A column with Cathy Stubbs

A sporting look at sport

There are few things in this world which can rival sport’s ability to alter people’s personalities.

Even the most mild mannered and conservative among us can be transformed into Conan the Barbarian when things aren’t going according to plan on the sporting field, or when a favourite team is getting a flogging.

I myself once succumbed to a fit of temper during a social game of golf, and broke a treasured putter which had belonged to my father.

Notwithstanding the fact that I felt that my very honour was at stake because I was being beaten by my husband, Mr Never-Stop-Gloating, it was as though I had become another person.

I was gripped by a strange fury which was hardly justified by the social nature of the game.

Sport’s curious ability to "get people going" applies equally to those on the side line.

While I am not by any means a sports fanatic, for many years I have felt an irresistible compulsion to watch the State of Origin league games. During that 80 minutes I am consumed by an intense loathing of the colour moroon and a hatred of everything from Queensland.

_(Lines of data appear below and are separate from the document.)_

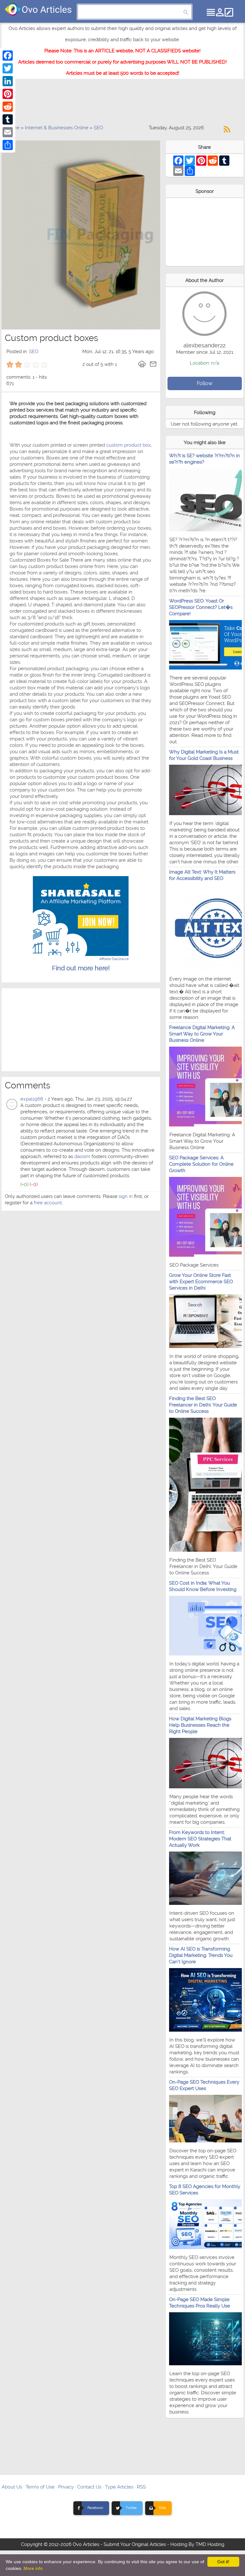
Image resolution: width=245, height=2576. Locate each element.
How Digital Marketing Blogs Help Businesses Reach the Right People (200, 1725)
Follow (204, 383)
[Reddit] (7, 106)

I have been known to leap from the couch yelling "yesss!" when ever NSW scores a try - this despite of the fact that I don’t watch a single other minute of rugby league all season. I don’t even know who is in the Sydney competition.

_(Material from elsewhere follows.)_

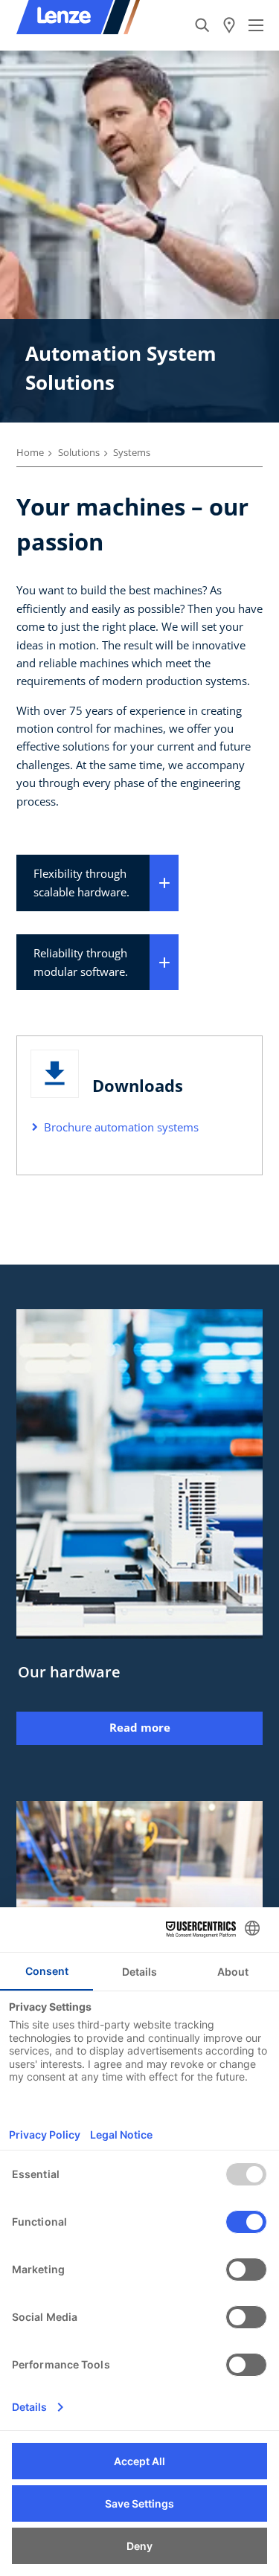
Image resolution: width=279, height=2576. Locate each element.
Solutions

It is at times like these that my husband, who cares less about footy than I do, always adopts the opposite stance, supporting Queensland. I know he does this simply to provoke and aggravate me, but it is not unusual for me to storm to the opposite end of the house at the conclusion of the game, absolutely boiling mad about his lack of loyalty to NSW.

However, it was during my visit to Gulgong on Sunday to take photos for the paper of the Gulgong lads playing Wallerawang (Go the mighty Terriers - who incidentally won) that I became aware of the power of a crowd to set the mood.

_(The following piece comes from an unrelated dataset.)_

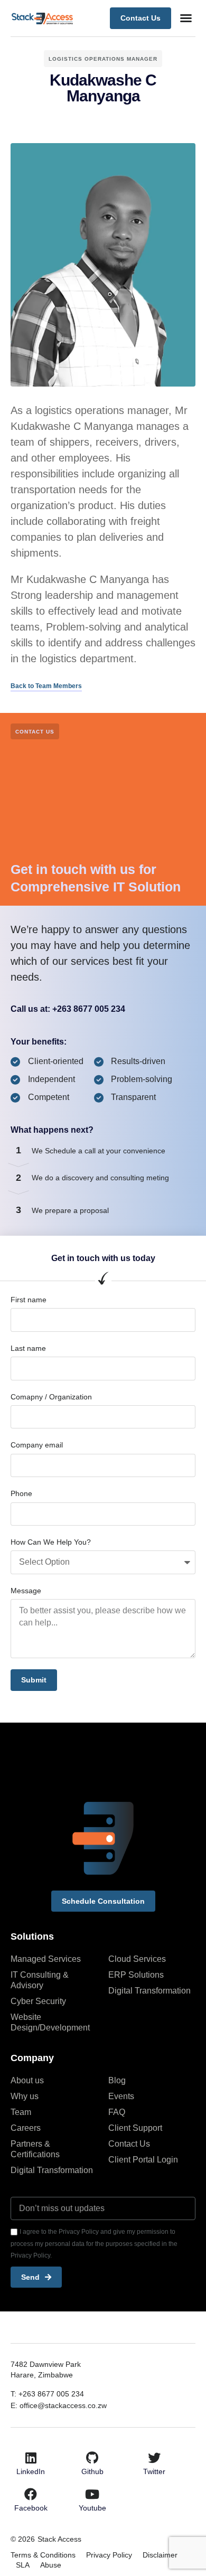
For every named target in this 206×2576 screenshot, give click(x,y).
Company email (37, 1445)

I arrived as a disinterested bystander there to do a job, but soon found myself drawn into support for a local league side for which I had no allegiance up until that time.

Though I could not compete with that nice lady in the crowd who kept screaming out "kill the blue and white pigs" (I assume she meant Wallerawang - although both sides were in blue), I could certainly sympathise with her desire for a local victory. I too felt the urge to join the chorus of red faced people calling out "Come on Gully, whip their butts" and "Carn Gulgong, - they can’t run without legs."

When one of the locals was sent to the sin bin (don’t ask me why, I was too angry to notice), I was gripped by a burning feeling of indignation and was sorely tempted to yell out a piece of football match abuse much loved by my ultra-conservative father about sending off the referee.

Anyway, on this occasion, self restraint won the day, and so did Gulgong, which is just as well, because who knows what I might have said if they’d lost!